From similar triangles, we can see that the height of the cone (24") and the height of the cylinder (h) form a proportion:

h/24 = r/10

By cross-multiplying, we get:

h = 2.4r

Now, substituting the expression for h in terms of r into the formula for the volume of a cylinder, we have:

V_cylinder = π * r^2 * (2.4r) = 7.2π * r^3

To maximize the volume, we can take the derivative of V_cylinder with respect to r and set it equal to zero, to find the critical points. The critical points will correspond to either a maximum or minimum volume.

dV_cylinder/dr = 7.2π * 3r^2

Setting this derivative equal to zero:

7.2π * 3r^2 = 0

Simplifying:

21.6π * r^2 = 0

r^2 = 0

Since r^2 cannot be zero, there are no critical points in the interior of the feasible region.

Next, we need to consider the endpoints of the feasible region. The radius, r, cannot be greater than the radius of the cone, which is 10". Therefore, the feasible domain for r is [0, 10].

Testing the endpoints:

When r = 0, V_cylinder = 0.
When r = 10, V_cylinder = 7.2π * 10^3 = 720π.

Comparing the volumes at the endpoints, we can see that the volume is greatest when r = 10". Therefore, the dimensions of the right circular cylinder of greatest volume inscribed in the right circular cone are:

Radius: 10"
Height: 2.4 * 10 = 24" (this comes from the proportion we derived earlier)

Hence, the cylinder has a radius of 10" and a height of 24".

To solve this optimization problem, we need to determine the dimensions of the right circular cylinder that will give us the maximum volume when inscribed in the given right circular cone.

Let's start by defining some variables:
- Let r be the radius of the circular base of the cylinder.
- Let h be the height of the cylinder.

Now, let's express the volume of the cylinder in terms of r and h. The volume of a right circular cylinder is given by V = πr²h.

To proceed with the optimization, we need to find a relationship between the radius r and height h of the cylinder.

Consider a cross-section of the cone and the inscribed cylinder. The radius of the circular base of the cone is 10 inches, and the height of the cone is 24 inches. We can use similar triangles to find the relationship between r and h.

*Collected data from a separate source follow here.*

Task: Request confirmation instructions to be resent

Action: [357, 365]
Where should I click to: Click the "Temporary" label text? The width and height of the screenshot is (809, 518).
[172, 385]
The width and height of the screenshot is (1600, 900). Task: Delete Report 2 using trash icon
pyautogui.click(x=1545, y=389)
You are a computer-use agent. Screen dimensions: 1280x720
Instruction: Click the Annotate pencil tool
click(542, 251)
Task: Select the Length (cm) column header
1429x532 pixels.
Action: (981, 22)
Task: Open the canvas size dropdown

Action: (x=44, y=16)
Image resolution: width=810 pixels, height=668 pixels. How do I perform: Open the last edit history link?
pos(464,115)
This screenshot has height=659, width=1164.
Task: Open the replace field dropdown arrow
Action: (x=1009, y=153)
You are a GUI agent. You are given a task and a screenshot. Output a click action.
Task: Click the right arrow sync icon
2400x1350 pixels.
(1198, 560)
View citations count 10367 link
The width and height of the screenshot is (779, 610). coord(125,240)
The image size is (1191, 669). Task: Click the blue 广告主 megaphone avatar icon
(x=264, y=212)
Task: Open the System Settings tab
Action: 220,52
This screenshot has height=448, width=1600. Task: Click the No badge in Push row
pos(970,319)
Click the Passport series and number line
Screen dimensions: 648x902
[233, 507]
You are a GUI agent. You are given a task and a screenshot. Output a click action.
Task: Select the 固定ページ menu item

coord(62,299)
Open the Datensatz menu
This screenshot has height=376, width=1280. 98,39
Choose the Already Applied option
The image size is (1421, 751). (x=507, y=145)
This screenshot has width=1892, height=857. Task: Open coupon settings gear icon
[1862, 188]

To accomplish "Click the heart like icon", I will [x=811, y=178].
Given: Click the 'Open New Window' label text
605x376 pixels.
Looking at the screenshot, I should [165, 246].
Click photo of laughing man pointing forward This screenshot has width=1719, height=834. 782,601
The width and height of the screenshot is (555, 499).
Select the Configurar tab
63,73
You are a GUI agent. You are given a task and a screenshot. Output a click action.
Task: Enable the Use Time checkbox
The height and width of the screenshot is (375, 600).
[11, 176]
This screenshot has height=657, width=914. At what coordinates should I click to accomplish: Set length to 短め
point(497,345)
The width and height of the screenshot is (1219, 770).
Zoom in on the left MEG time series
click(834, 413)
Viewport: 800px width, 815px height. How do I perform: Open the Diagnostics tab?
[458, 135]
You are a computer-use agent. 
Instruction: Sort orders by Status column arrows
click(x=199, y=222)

The large triangle formed by the cone has side lengths 10, 24, and √(10² + 24²). The small triangle formed by the cylinder has side lengths r, h, and √(r² + h²).

By setting up the ratios of corresponding sides, we have:

r / h = 10 / 24 = 5 / 12

Now we can express the volume of the cylinder solely in terms of r:

V = πr²(5h/12)

Next, we can substitute the relationship between r and h into the volume equation to obtain an equation with a single variable. We'll substitute h with (12r/5):

V = πr²(5*(12r/5)/12)
= πr²(12r/12)
= πr³

Now we have the volume equation V = πr³.

To find the maximum volume, we can take the derivative of the volume equation with respect to r and set it equal to zero:

dV/dr = 3πr² = 0

Solving for r:

3πr² = 0
r² = 0
r = 0

However, r=0 is not a valid solution since it would result in a cylinder with no volume. Therefore, we need to consider the endpoints of the feasible interval.

The radius r cannot exceed the radius of the circular base of the cone, which is 10". Thus, we restrict our attention to the interval 0 ≤ r ≤ 10.

Evaluating the endpoints of the interval, we find that V = π(0)³ = 0 and V = π(10)³ = 1000π.

Therefore, the maximum volume of the right circular cylinder inscribed in the given right circular cone is 1000π cubic inches when the radius of the cylinder is 10 inches.